%%

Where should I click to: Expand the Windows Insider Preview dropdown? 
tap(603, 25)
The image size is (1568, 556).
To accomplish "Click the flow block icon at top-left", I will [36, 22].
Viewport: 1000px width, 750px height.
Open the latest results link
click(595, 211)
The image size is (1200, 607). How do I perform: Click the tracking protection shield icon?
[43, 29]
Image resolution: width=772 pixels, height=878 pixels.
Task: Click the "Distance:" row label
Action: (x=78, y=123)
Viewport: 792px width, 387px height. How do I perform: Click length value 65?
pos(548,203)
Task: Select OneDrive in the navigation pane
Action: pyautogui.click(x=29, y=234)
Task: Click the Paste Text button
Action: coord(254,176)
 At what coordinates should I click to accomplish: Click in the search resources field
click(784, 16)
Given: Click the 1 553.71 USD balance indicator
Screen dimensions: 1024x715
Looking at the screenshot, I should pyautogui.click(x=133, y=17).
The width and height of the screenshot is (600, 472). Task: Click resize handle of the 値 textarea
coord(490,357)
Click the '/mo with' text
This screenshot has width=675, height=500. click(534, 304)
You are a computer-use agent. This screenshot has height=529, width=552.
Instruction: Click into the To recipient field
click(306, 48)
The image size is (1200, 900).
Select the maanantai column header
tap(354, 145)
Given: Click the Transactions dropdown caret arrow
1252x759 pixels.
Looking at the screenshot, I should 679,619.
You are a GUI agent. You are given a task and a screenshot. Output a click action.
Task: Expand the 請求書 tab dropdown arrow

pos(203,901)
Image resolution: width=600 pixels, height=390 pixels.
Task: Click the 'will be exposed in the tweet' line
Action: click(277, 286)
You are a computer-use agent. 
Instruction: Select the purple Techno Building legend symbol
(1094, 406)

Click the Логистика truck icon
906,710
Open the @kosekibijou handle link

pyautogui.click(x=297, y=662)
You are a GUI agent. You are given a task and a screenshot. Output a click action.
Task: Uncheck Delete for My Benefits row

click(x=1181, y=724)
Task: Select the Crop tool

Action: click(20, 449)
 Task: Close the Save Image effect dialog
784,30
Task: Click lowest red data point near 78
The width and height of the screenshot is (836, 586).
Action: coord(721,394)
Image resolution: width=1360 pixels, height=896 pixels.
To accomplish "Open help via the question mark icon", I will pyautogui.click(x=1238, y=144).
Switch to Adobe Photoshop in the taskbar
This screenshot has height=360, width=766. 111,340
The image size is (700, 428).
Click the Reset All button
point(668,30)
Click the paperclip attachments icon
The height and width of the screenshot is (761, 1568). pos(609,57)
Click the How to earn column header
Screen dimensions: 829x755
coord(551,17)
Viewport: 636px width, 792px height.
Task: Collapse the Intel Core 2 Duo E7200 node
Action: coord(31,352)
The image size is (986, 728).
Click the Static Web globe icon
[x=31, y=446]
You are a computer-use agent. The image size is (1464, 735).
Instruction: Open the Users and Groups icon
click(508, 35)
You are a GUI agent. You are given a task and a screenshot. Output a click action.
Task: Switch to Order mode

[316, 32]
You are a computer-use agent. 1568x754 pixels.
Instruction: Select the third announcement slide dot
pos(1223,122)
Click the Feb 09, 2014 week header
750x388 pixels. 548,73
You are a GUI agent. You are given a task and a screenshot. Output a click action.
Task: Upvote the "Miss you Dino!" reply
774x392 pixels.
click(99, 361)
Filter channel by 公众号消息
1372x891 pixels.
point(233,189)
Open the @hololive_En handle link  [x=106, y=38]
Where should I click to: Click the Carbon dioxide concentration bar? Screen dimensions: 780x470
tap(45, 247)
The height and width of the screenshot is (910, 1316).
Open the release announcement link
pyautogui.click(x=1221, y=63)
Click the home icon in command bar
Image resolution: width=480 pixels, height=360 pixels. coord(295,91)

%%

Description of the task: The sole thing to report is how many lines in the data hold the string "computer".

Exercise answer: 4